Chaichoompu K., Abegaz F., Tongsima S., Shaw P.J., Sakuntabhai A., Pereira L. and Van Steen K.
GIGA-R Medical Genomics - BIO3, University of Liege, Liege, Belgium
SNP-based information is used in several existing clustering methods to detect shared genetic ancestry or to identify population substructure (Price et al. 2006, Raj et al. 2016). Here, we present an unsupervised clustering algorithm called the iterative pruning method to capture population structure (IPCAPS). Our method supports ordinal data which can be applied directly to SNP data to identify fine-level population structure and it is built on the iterative pruning Principal Component Analysis (ipPCA) algorithm (Intarapanich et al. 2009). The IPCAPS involves an iterative process using multiple splits based on multivariate Gaussian mixture modeling of principal components and Clustering EM estimation as in Lebret et al. (2015). In each iteration, rough clusters and outliers are also identified using our own method called RubikClust.

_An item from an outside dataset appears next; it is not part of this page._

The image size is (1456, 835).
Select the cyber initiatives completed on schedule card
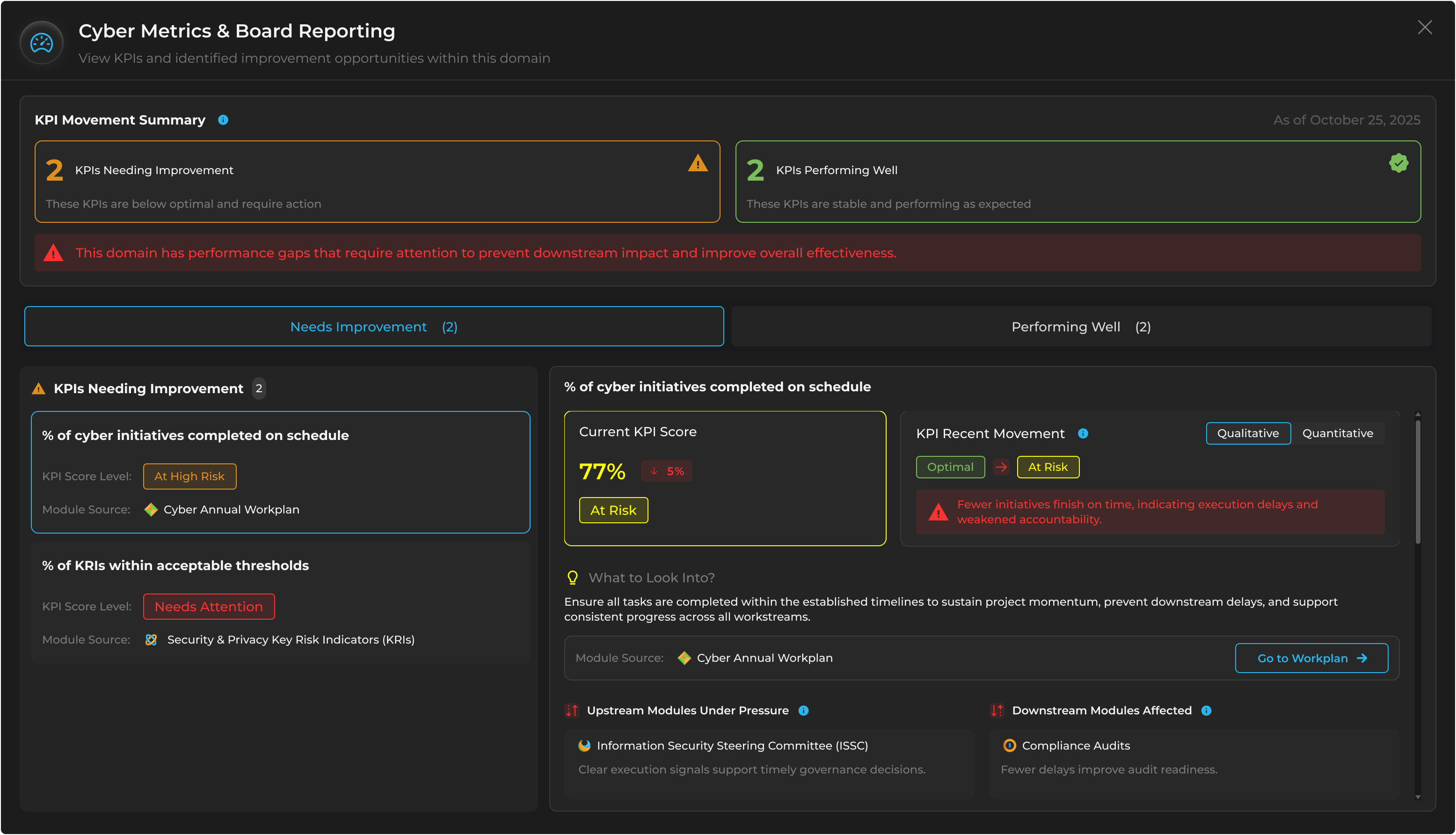280,472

The fixation index (FST) is known to measure a distance between populations and FST = 0.001 may be said to be genetically distinct among the European populations (Tian et al. 2008, Huckins et al. 2014). To observe fine-level population structure using FST, we examined simulated scenarios of one population, 500-8,000 individuals, 5,000-10,000 independent SNPs in HWE (Balding and Nichols 1995), with 100 replicates for each scenario. The simulated SNPs were encoded as additive coding and there was no missing genotype generated. We introduced negative control by subjecting individuals to be separated into two groups using kmeans. We observed that FST values of divided groups were lower than 0.0008, which can be defined as the minimum FST to detect fine-level population structure.

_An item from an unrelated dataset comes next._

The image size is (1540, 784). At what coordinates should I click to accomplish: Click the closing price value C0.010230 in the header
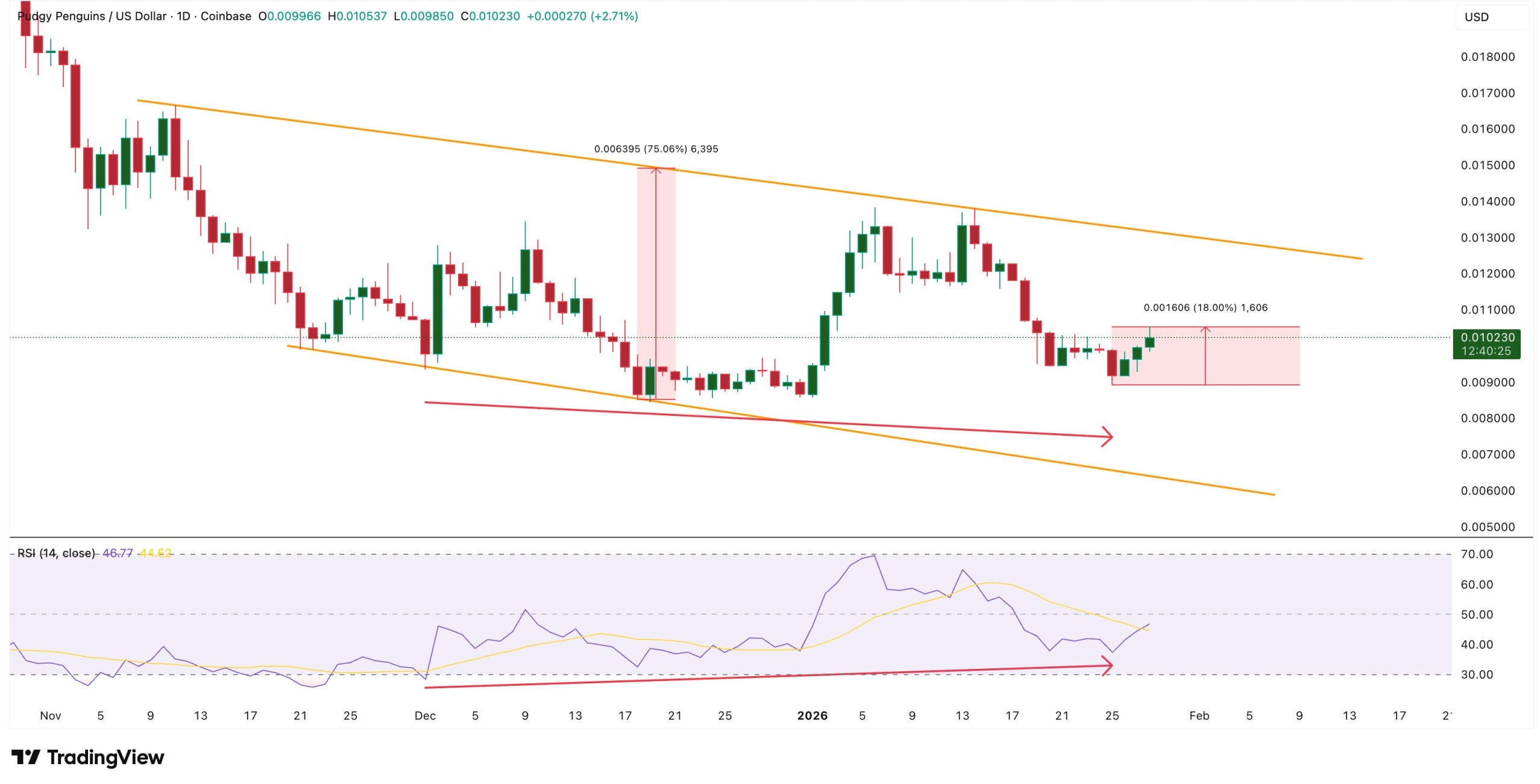coord(490,16)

To evaluate the performance of our method, we tested different simulated data sets of 2-3 populations, 250 individuals per population, 10,000 independent SNPs in HWE, and FST=[0.0008,0.005], with 100 replicates for each data set. For real-life data sets, we applied the IPCAPS to Thai (Wangkumhang et al. 2013) and HapMap populations. Our method showed that a population classification accuracy was superior to the ipPCA in simulated scenarios of extremely subtle structure (FST=[0.0009,0.005]). In case of the Thai population, results to detect fine-level structure were obtained as well as in case of the HapMap populations. We are convinced that the IPCAPS has a potential to detect fine-level structure and it will be important in molecular reclassification studies of patients once underlying population structure has been removed.